How to Get a Bankruptcy Mortgage
The key to getting a bankruptcy mortgage is patience. It is generally standard to wait about two or three years after the bankruptcy discharge before attempting to get a bankruptcy mortgage. This is because lenders have a sort of unwritten 2 year rule for loan applications after bankruptcy. You can use this period to build up solid lines of credit and improve your credit score. Develop a budget, check your credit report regularly to weed out all the errors and inaccuracies and pay your bills on time. These bills include not just your credit card bills, but also your telephone and electricity bills. This will all work together to improve your credit report. Once you have reached the stage where your credit is starting to improve, you’ll gradually begin to receive numerous offers for credit.
You’ll probably be tempted to go out and use your new found credit to purchase things that you have been doing without during your bankruptcy. However this is the stage at which you need to exercise some discipline and common sense. You should never forget your painful and devastating bankruptcy experience. In addition, mortgage lenders will want to be confident that you have learned serious financial lessons from your bankruptcy experience, and that you will be able to afford your mortgage payments. If you have too many other financial obligations, they’ll come to the conclusion that you are overextending yourself again and that you have not learned your lesson at all.

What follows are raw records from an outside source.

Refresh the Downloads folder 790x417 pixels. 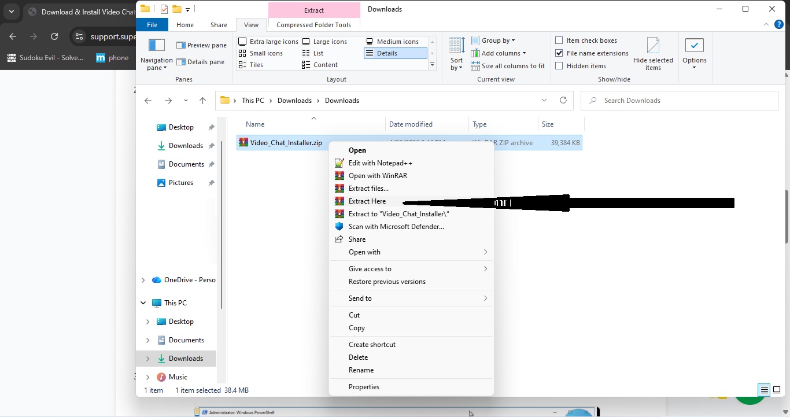tap(564, 100)
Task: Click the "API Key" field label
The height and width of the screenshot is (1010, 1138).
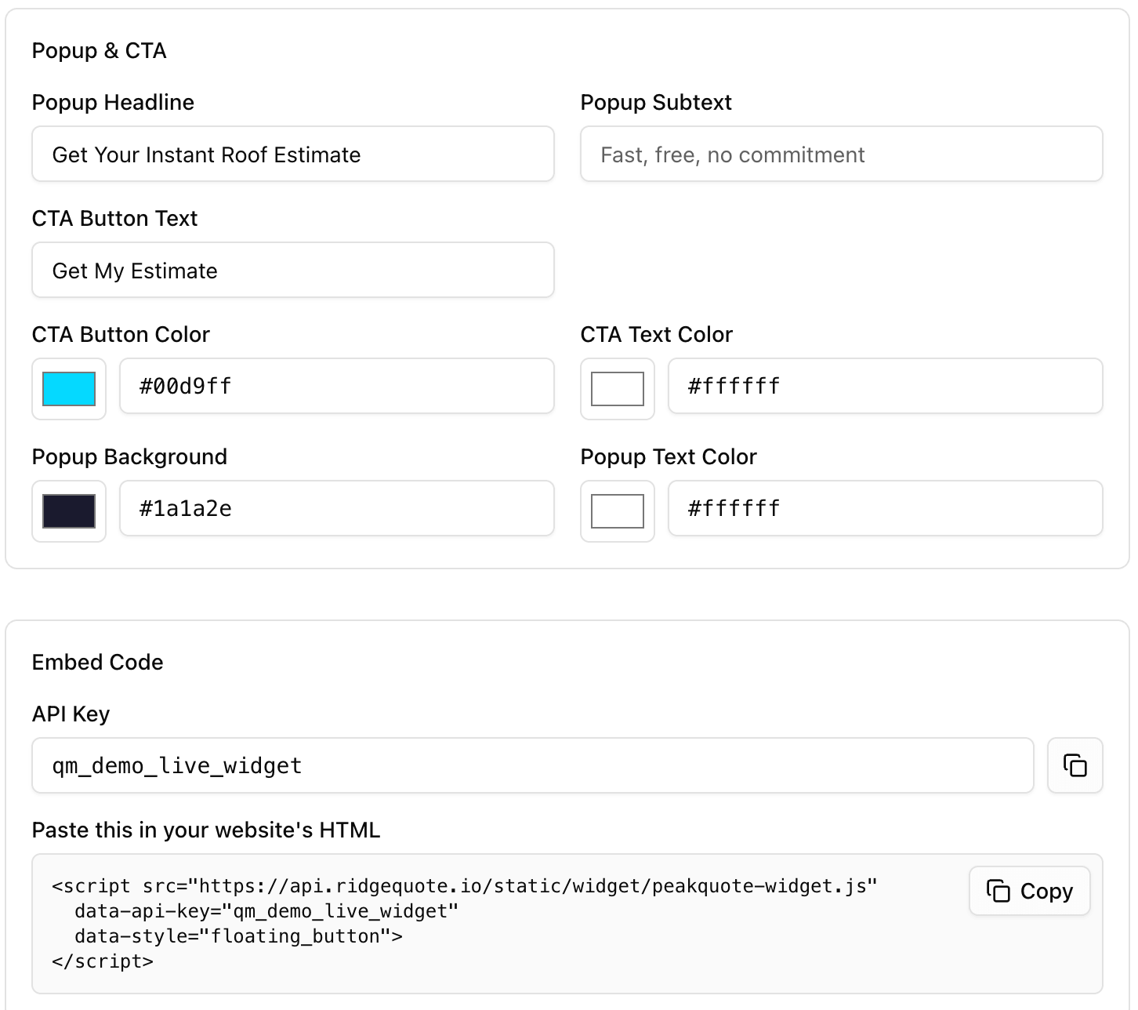Action: 71,714
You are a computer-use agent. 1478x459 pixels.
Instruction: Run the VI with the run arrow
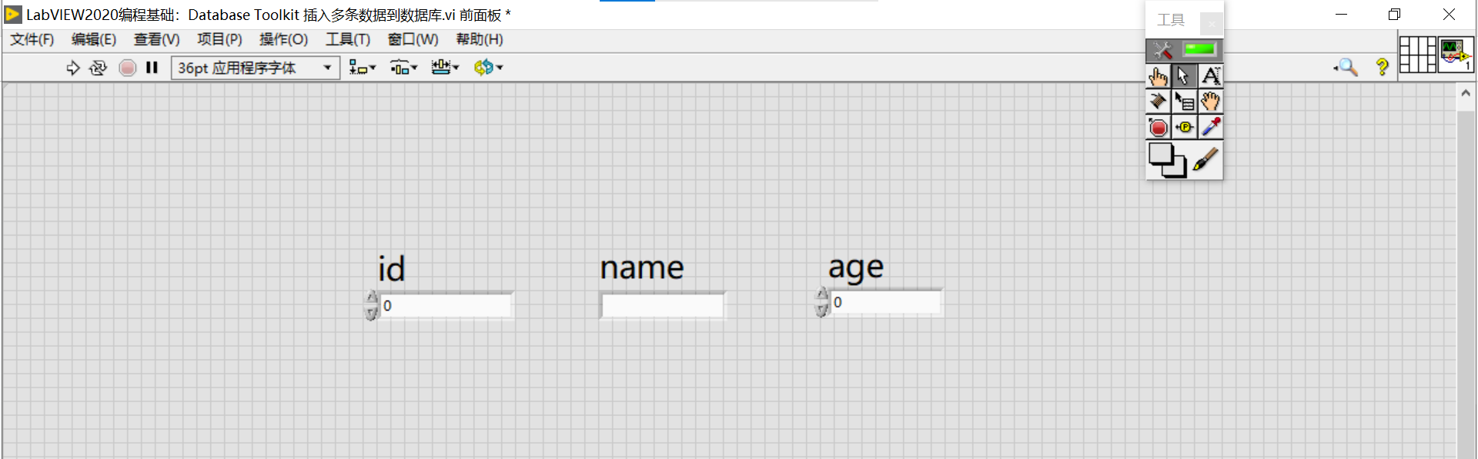click(73, 68)
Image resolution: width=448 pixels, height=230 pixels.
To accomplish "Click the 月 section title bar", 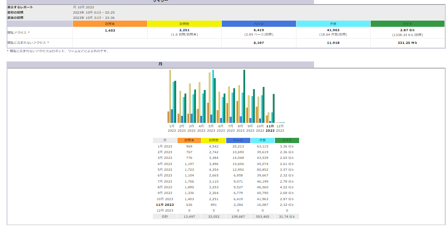I will pos(160,65).
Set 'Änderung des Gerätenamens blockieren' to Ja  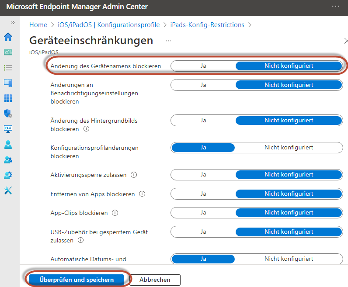click(203, 66)
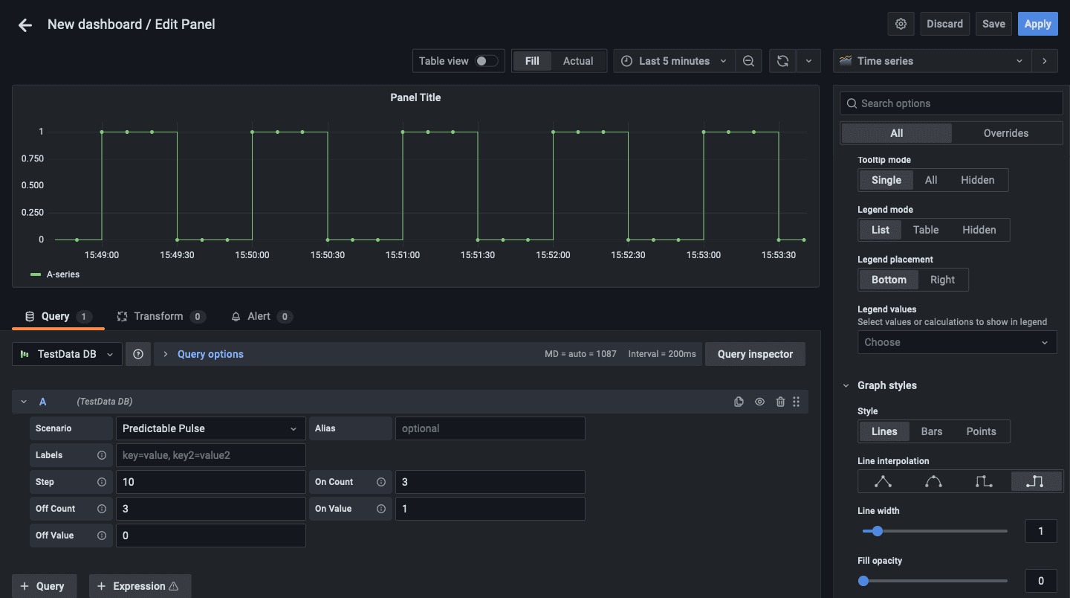Delete query A using the trash icon

[x=780, y=402]
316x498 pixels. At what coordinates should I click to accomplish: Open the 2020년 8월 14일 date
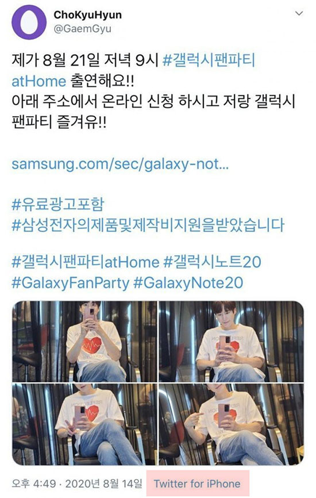pos(104,484)
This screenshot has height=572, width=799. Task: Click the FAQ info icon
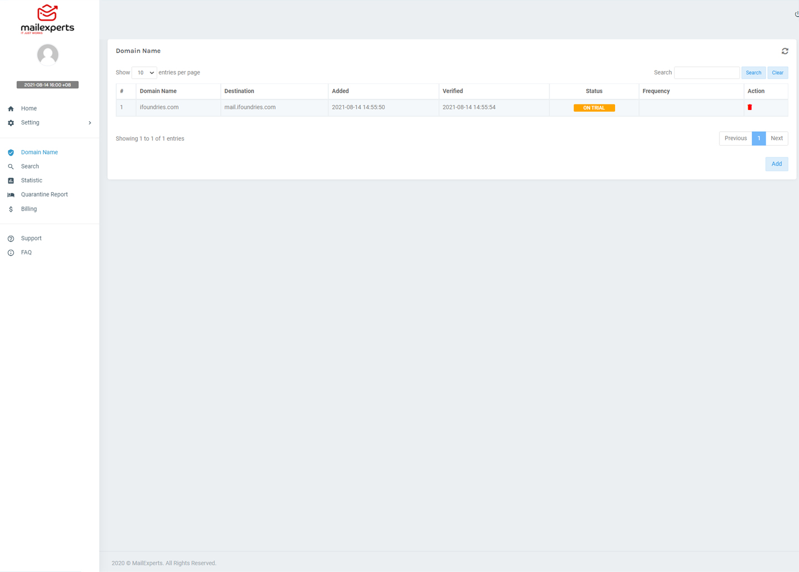point(11,252)
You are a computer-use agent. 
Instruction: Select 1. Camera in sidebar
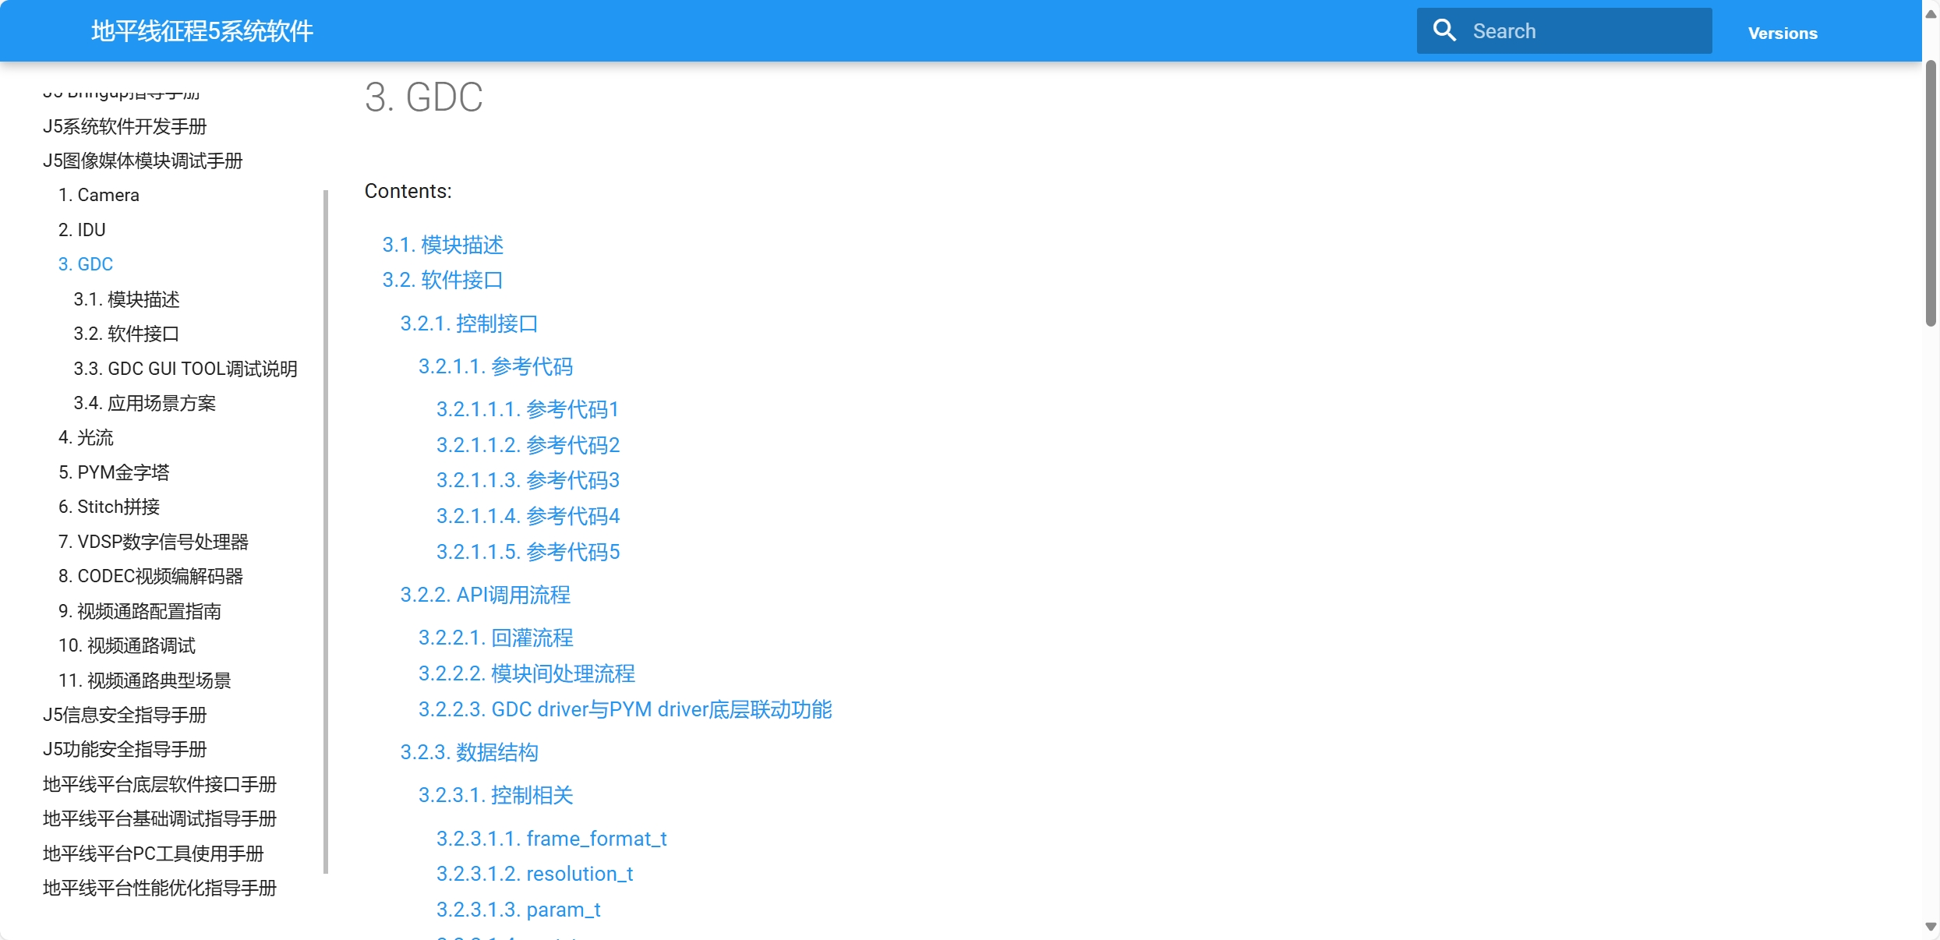99,195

It is also not impossible to get a mortgage after bankruptcy sooner than the 2 years from the time of discharge. However, you will need to have an almost flawless credit history since your bankruptcy discharge. You can usually achieve this as long as at least most of your payments have been reported to the credit bureau as having been paid on time since your bankruptcy discharge. If you have a larger than normal down payment for the mortgage, that may be enough to help you get approved.